• [YOUR GOAL] Your answer should hold every line of the records below that contains the string "account".

### RECORDS TO PROCESS ###

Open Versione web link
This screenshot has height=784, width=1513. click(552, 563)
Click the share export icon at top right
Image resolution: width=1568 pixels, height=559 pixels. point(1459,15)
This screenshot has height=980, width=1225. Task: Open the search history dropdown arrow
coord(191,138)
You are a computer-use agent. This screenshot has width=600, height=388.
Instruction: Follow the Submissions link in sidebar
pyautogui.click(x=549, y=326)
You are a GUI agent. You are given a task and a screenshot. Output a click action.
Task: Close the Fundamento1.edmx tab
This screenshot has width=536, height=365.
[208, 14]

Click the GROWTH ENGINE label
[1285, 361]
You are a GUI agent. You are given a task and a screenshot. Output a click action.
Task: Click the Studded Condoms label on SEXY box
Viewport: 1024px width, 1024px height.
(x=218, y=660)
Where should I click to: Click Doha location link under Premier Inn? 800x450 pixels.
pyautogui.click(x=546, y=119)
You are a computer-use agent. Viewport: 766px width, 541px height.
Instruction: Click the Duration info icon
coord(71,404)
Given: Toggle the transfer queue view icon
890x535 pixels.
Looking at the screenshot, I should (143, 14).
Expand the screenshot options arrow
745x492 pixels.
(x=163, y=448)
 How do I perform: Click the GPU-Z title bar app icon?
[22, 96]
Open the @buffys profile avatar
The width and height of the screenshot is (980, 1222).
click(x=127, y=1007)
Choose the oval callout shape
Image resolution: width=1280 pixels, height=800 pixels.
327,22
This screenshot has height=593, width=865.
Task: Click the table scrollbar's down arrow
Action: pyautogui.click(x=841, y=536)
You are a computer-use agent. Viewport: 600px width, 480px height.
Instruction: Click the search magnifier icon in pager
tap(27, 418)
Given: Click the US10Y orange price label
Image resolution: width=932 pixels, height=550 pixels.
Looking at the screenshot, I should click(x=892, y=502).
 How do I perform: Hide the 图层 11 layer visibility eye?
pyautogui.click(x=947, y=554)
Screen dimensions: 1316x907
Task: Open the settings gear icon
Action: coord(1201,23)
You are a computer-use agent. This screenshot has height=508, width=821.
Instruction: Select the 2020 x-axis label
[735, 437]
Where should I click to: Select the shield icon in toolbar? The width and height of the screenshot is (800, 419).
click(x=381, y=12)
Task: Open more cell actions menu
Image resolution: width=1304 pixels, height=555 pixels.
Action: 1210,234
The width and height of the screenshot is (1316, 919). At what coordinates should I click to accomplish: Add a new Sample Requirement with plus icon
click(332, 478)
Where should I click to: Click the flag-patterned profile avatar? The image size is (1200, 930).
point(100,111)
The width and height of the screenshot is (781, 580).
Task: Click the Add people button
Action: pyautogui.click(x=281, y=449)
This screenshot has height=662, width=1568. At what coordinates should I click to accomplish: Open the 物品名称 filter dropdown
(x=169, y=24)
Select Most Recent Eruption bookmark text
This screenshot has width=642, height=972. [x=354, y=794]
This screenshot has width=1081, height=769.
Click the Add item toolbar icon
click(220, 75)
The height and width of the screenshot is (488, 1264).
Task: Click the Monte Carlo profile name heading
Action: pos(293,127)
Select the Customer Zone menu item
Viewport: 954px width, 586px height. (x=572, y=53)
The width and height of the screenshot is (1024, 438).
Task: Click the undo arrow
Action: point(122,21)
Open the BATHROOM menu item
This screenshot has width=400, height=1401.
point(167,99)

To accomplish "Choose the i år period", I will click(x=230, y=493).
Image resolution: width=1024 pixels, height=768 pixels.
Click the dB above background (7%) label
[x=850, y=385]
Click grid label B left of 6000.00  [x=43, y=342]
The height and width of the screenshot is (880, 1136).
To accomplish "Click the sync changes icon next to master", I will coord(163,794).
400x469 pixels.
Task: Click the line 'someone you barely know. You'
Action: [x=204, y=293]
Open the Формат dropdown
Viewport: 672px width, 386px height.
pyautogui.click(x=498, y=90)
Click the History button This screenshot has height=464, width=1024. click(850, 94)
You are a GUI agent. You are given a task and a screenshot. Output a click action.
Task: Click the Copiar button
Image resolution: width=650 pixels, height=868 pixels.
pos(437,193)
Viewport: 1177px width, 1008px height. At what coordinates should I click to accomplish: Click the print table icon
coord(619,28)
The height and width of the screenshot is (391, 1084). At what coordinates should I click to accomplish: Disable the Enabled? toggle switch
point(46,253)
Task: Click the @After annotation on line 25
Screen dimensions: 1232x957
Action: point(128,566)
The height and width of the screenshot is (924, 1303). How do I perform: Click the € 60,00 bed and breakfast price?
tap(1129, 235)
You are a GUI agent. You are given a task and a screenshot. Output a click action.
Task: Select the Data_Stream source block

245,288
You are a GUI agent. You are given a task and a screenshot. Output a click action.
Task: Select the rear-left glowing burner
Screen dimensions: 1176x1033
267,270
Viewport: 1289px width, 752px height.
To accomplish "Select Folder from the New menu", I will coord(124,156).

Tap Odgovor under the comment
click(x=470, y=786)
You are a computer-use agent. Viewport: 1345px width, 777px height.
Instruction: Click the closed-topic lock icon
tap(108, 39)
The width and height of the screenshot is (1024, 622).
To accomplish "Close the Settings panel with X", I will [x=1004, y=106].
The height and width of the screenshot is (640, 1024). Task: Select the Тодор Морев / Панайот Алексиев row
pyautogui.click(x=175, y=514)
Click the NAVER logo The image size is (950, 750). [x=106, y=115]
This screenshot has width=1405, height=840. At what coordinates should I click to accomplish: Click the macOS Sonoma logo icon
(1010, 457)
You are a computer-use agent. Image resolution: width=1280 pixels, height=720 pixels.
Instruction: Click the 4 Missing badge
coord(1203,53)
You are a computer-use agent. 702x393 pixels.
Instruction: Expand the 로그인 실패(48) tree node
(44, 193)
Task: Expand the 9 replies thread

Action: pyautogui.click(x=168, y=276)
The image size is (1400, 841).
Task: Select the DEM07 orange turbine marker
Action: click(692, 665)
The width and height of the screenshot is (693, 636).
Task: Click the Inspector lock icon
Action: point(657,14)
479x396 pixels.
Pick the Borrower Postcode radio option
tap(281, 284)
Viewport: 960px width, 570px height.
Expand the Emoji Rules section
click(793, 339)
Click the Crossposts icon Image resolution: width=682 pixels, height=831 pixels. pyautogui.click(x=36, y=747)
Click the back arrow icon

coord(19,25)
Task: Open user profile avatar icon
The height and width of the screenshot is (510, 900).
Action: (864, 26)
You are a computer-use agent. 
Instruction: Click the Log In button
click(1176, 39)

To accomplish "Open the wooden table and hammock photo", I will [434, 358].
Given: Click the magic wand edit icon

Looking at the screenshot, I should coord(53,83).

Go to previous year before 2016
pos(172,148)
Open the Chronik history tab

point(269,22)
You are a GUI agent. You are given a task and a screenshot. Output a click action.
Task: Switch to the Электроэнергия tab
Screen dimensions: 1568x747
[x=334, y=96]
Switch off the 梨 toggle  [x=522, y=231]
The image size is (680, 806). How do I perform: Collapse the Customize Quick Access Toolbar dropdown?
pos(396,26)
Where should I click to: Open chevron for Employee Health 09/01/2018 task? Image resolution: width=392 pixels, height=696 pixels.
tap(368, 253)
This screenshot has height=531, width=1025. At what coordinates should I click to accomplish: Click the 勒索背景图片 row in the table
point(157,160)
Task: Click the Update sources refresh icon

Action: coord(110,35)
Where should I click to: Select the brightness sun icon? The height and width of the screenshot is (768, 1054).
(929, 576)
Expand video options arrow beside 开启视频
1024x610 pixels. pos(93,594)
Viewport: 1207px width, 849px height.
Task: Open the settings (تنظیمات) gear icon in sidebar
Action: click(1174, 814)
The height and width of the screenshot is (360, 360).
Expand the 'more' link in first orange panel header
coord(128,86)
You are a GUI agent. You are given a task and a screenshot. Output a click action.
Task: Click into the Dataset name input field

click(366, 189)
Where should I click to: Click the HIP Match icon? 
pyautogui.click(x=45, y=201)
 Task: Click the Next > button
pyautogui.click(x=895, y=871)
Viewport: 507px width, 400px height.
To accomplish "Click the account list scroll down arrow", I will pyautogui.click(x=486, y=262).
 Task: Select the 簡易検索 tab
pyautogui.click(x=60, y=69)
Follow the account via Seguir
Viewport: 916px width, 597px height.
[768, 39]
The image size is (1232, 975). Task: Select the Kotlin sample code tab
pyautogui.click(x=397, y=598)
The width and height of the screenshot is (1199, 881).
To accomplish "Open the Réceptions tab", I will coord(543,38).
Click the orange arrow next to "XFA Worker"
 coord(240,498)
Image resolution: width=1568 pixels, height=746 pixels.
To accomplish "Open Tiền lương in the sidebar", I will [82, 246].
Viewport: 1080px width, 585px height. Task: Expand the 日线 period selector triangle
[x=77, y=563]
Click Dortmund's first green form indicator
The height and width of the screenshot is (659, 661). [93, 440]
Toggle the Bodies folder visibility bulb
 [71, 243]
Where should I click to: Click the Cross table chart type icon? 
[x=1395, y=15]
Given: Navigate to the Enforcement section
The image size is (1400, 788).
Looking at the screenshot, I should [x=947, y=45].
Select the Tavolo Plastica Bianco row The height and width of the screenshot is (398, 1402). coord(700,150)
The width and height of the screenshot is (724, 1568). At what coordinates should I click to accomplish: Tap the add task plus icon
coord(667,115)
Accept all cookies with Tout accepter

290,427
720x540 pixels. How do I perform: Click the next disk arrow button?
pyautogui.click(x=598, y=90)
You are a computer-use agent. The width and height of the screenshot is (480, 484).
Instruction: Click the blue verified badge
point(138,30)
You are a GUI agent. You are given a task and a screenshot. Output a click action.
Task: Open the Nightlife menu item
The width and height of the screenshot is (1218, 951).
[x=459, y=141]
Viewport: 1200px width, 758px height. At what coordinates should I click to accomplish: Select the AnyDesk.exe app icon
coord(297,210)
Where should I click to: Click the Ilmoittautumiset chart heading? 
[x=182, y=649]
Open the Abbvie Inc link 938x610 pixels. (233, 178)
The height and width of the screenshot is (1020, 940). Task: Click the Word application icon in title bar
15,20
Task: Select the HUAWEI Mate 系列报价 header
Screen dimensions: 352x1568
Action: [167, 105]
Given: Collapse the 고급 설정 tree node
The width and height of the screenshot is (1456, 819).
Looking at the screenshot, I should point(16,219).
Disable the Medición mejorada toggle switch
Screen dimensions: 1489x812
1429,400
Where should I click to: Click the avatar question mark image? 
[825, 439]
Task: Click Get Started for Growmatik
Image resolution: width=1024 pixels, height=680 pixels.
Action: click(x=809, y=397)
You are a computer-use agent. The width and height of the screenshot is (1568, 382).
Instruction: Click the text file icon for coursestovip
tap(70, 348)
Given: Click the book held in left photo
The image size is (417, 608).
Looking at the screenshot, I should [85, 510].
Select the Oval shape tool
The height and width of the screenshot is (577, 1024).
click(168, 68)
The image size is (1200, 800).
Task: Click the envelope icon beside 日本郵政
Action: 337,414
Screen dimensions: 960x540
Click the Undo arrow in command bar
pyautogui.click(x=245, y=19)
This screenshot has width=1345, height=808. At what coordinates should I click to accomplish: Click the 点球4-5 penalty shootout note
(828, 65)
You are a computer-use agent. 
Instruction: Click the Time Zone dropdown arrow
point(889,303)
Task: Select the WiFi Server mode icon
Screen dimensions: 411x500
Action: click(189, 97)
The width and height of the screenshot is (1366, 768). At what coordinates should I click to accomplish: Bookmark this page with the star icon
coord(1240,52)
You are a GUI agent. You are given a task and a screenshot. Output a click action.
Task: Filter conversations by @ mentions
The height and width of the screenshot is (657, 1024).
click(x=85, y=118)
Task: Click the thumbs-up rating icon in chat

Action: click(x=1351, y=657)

###

• [RESULT OF THIS EXERCISE]
To accomplish "Click the account list scroll down arrow", I will pyautogui.click(x=486, y=262).
Follow the account via Seguir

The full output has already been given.